### WHAT TO WORK ON:
1 > List every place name mentioned in the magician interview transcript.
2 > Return the magician interview transcript word for word, everything from "Anyone can get" down to "magic. Oh man.".

### GIVEN TEXT:
• • • • • • •

I'm sorry, Eddie. I know we're gonna do comments, but you've soured me. You soured me with the first one, and I don't want to hear from anybody else. Yeah, moan all you want, guys. One bad apple ruined the whole thing for everyone. I'm kind of in a good mood though, because I'm thinking thinking about Tahoe, which always makes me happy because it's a magical place and I don't even believe in magic, but there's something about that altitude.

Once you're over six thousand feet. Oh, smell of the pine. That's magic, Not like today's guest who dabbles in the dark arts. Enjoy Pasha, My guest today has a job that, even if you think is silly, you can't deny how insanely impressive it is to see in person. He can take a deck of cards and magically make you pretend to care. Please welcome Hollywood's favorite magician, Jeff Black.

Speaker 2

So great to be here. That's nice to you. Jeff. What is this thing? Is this notes? Just remember some stuff?

Speaker 1

If I gotta get that off my desk, make that disappear boom?

Speaker 2

Yeah.

Speaker 1

First question, do you believe in ghosts?

Speaker 2

No? Is it better if I lie? Huh? Okay? Can magicians get into heaven? Yeah? I don't think they can. I like that. That's a serious question.

Speaker 3

Anyone can get the forgiveness of Oh I don't know. I feel like because you're dabbling in the dark arts.

Speaker 2

I mean, my last name is black. All I do is black magic. Oh man.

Speaker 3

I get emails actually from people that want me to put curses on their family members and stuff like that, and I'm like, I don't really do that kind of black magic.

Speaker 2

It's like hard tricks. You don't think nerdier. Can you do curses?

Speaker 3

I know I don't do that. No, all right, Jeff, Where are you originally from? I'm originally from Arcadia, California.

Speaker 2

You ever go there? Why not? Why'd you say why not? Before I answered, well, I'm already assuming that you haven't been there. When what have I gone to Arcadia?

Speaker 3

It's next to Pasadena, so yeah, I mean, I'm sure I've been to Pasadena.

Speaker 1

I don't know, right, So you're from Arcadia. How'd you get into magic?

Speaker 3

I saw the David Blaine specials when I was a kid, and I always wanted to learn and like, it just seemed like the coolest thing ever. And then the library was really bad with the books they had at the time, so I didn't really get to learn until YouTube was a thing in high school for me.

Speaker 2

Let me tell you something.

Speaker 1

David Blaine had an influence on me as well, because he would be interviewed regularly on Howard Stern and I would hear this monotone and then i'd see his face on the E Network when they would televise it, and I'm like, and then I would see the girls that he was dating, and I was like, what in the actual fuck is going on? Like magic is real? If this sack of shit is he used to date everyone in Hollywood? Mind blowing. That's the only part of it

that interested me, none of it. Do you would like what he does now?

Speaker 2

Yeah?

Speaker 1

Like I'm gonna hold my breath for twelve minutes, bullshit.

Speaker 2

It's pretty cool.

Speaker 3

Like he's really pushing his body a lot of that's like very real, and he's meeting the people that do it learn how.

• • • • • • •

### STORED DATA:
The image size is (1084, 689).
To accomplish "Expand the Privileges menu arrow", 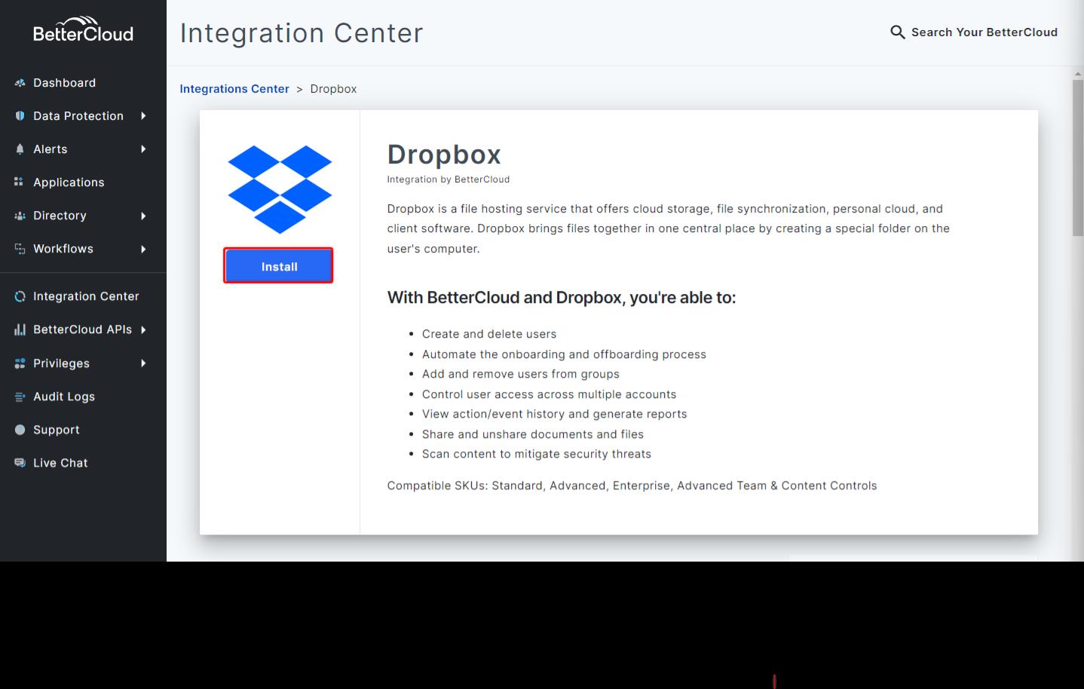I will tap(144, 363).
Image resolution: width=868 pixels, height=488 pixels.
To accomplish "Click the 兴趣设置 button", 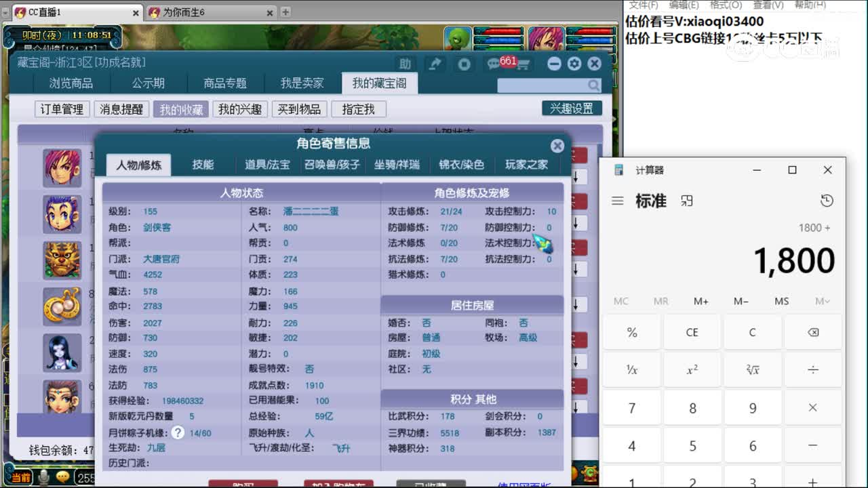I will [x=573, y=108].
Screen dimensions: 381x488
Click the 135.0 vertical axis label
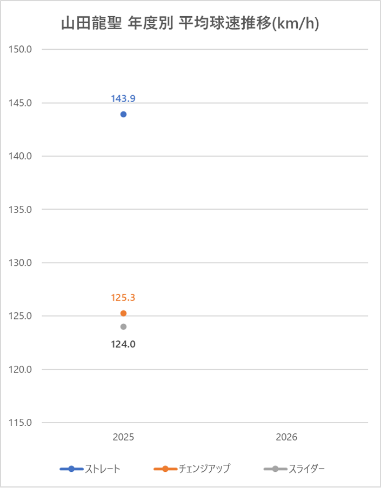(x=22, y=209)
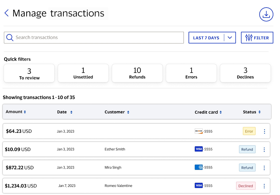Click the magnifying glass search icon
Viewport: 280px width, 195px height.
[10, 38]
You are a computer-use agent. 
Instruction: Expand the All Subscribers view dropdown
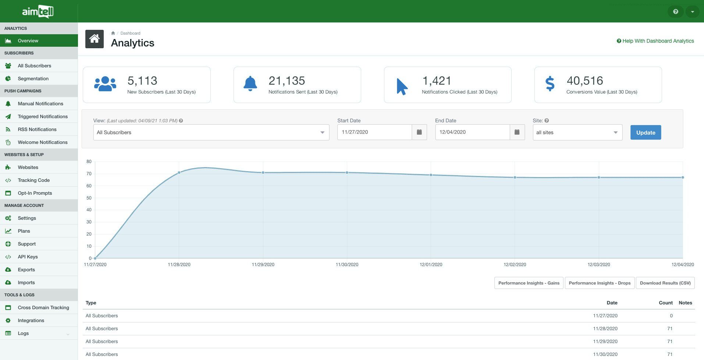tap(211, 133)
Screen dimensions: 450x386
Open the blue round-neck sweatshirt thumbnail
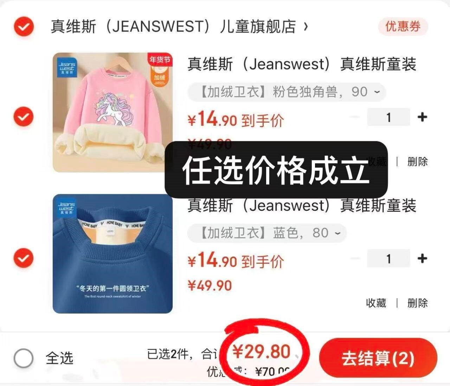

• • • • • • •

### TASK SOLUTIONS:
1 > Tahoe, Arcadia, California, Pasadena, Hollywood

2 >
Anyone can get the forgiveness of Oh I don't know. I feel like because you're dabbling in the dark arts.

Speaker 2

I mean, my last name is black. All I do is black magic. Oh man.